Depuis septembre, elle peut de nouveau accueillir des patientes. © Daria Sverlitova pour Causette
Elles sont 40 dans une cellule prévue pour 6
Suivent trois jours de détention dans un entrepôt glacial. Seul soulagement : le chef, un Tchétchène, a ordonné de ne pas toucher aux quatre prisonnières. La consigne sera respectée. Maryana Mamonova est ensuite transférée dans la prison d’Olenivka. Elles sont quarante dans une cellule prévue pour six. Dantesque. La lumière est constamment allumée, la plupart des détenues dorment par terre malgré le froid, le vacarme ne cesse jamais : les pleurs, les bruits des toilettes, les chants d’une femme qui délire…
![Un an de guerre en Ukraine : accoucher sous les bombes 7 Capture d’écran 2023 02 23 à 16.51.28](https://www.causette.fr/wp-content/uploads/2023/02/Capture-d’écran-2023-02-23-à-16.51.28-675x1024.jpg)
Médecin militaire capturée par l’armée russe,
Maryana Mamonova (ici, avec sa petite Anya, née le 25 septembre)
a passé sa grossesse en détention. © Daria Sverlitova pour Causette
Après deux mois, « les deux pires de [sa] vie », sa détention s’améliore sensiblement lorsque ses geôliers constatent que son ventre grossit. Elle n’a pas menti, elle est bien enceinte. « Mes gardes m’ont même autorisée à appeler mon mari pour le prévenir. » L’homme, qui a pu quitter Marioupol avant le siège de la ville, apprend dans les sanglots de sa femme prisonnière qu’il va être père. Sa grossesse permet à Maryana de bénéficier de meilleures conditions de détention, à cinq dans une cellule pour deux. Mais elle devient aussi un moyen de pression. Dans la prison, on raconte l’histoire d’une femme enceinte envoyée en Russie et battue au point de faire une fausse couche. Ses interrogateurs menacent de lui retirer son enfant à la naissance. « Ils ont dit qu’ils le prendraient et l’enverraient en Russie, qu’ils le déplaceraient d’un orphelinat à un autre pour m’empêcher de le retrouver », relate Maryana Mamonova.
Après six mois de détention, elle sait que le terme approche.
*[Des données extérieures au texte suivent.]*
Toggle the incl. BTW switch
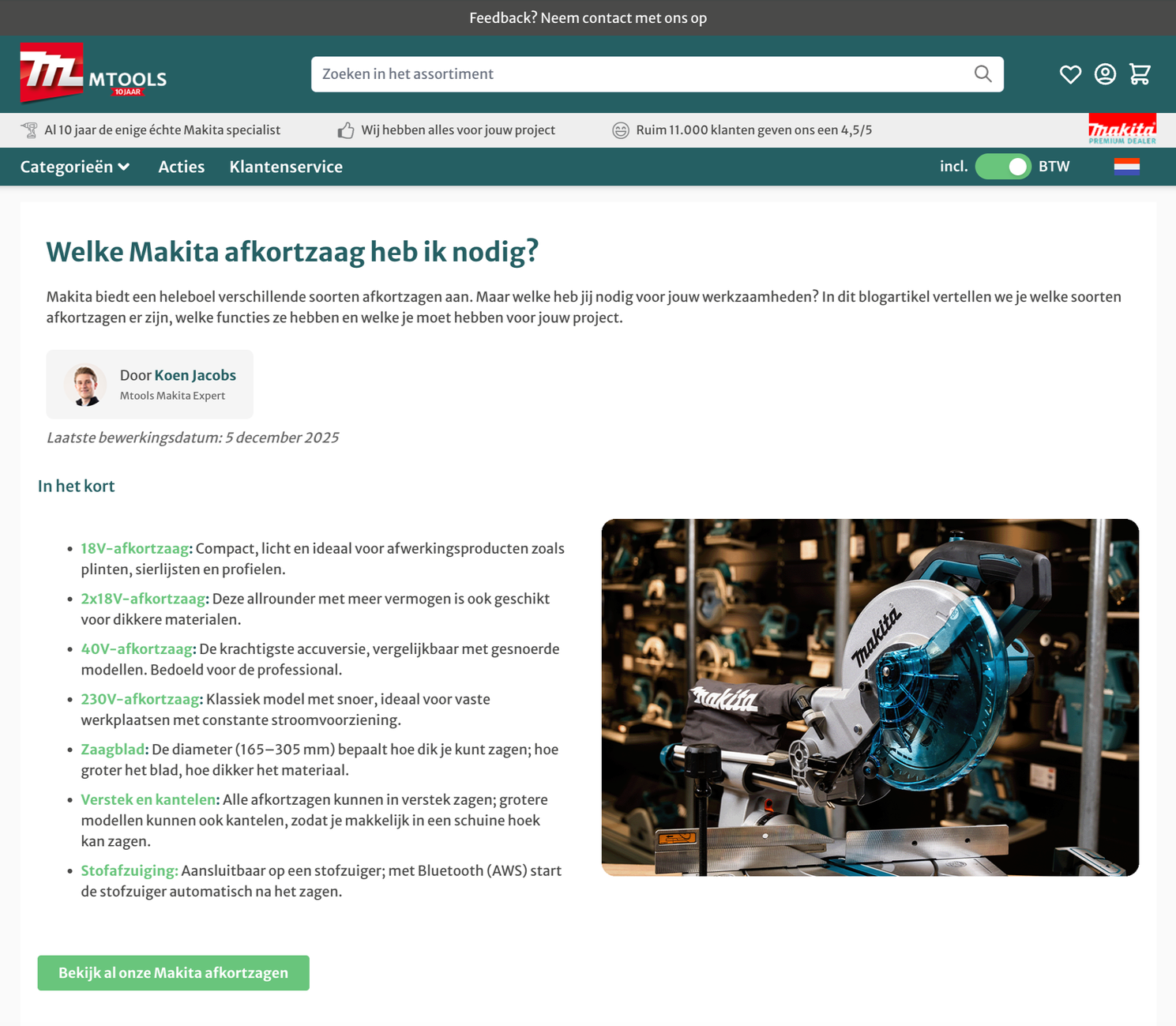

Mi-septembre, un officier russe l’informe qu’elle accouchera à Donetsk. Elle n’y passe qu’une nuit. Le 20 septembre commence un long périple par la route et les airs, qui la mènera en Biélorussie, via Moscou. Maryana Mamonova est libérée le lendemain à la faveur d’un important échange de prisonniers entre l’Ukraine et la Russie. Trois jours plus tard, elle est prise en charge préventivement à la maternité de Lutsk, une ville de son nord-ouest natal. « J’ai touché mon ventre et je me suis dit : “Là, je suis chez moi, je peux accoucher”. » À 4 h 16, le 25 septembre, naissait une petite Anya de 3,255 kilos et 56 centimètres. Libre, dans un pays en guerre.